What needs to be done -> Rewrite the items from the line that contains "Viewport: 1056px width, 708px height." through the end of the items, replacing "subtitle" with "caption" and keeping everything else the same.

Entries ->
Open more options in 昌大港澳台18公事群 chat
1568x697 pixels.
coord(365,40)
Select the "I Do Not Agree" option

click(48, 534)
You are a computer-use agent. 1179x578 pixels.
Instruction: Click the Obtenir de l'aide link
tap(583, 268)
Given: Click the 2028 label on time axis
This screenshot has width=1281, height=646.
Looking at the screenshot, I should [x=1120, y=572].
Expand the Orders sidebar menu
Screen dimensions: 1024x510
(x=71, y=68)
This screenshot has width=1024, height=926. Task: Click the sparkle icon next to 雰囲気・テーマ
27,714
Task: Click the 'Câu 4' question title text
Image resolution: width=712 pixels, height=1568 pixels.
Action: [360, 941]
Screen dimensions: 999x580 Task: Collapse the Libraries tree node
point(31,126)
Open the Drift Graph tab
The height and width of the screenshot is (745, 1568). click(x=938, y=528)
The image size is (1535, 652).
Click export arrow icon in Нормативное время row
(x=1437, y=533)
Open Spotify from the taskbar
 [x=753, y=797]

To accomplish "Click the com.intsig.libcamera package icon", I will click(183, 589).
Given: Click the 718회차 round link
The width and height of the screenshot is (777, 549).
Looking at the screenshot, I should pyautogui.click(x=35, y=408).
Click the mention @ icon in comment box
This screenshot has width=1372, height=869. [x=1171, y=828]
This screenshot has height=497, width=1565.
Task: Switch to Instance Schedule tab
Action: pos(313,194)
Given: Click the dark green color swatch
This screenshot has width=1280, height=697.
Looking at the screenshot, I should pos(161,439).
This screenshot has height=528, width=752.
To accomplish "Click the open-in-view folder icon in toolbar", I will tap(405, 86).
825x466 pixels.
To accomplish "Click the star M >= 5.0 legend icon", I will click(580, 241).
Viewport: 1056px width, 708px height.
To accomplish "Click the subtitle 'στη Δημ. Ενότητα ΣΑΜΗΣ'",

Result of the task ->
Viewport: 1056px width, 708px height.
To accomplish "Click the caption 'στη Δημ. Ενότητα ΣΑΜΗΣ'",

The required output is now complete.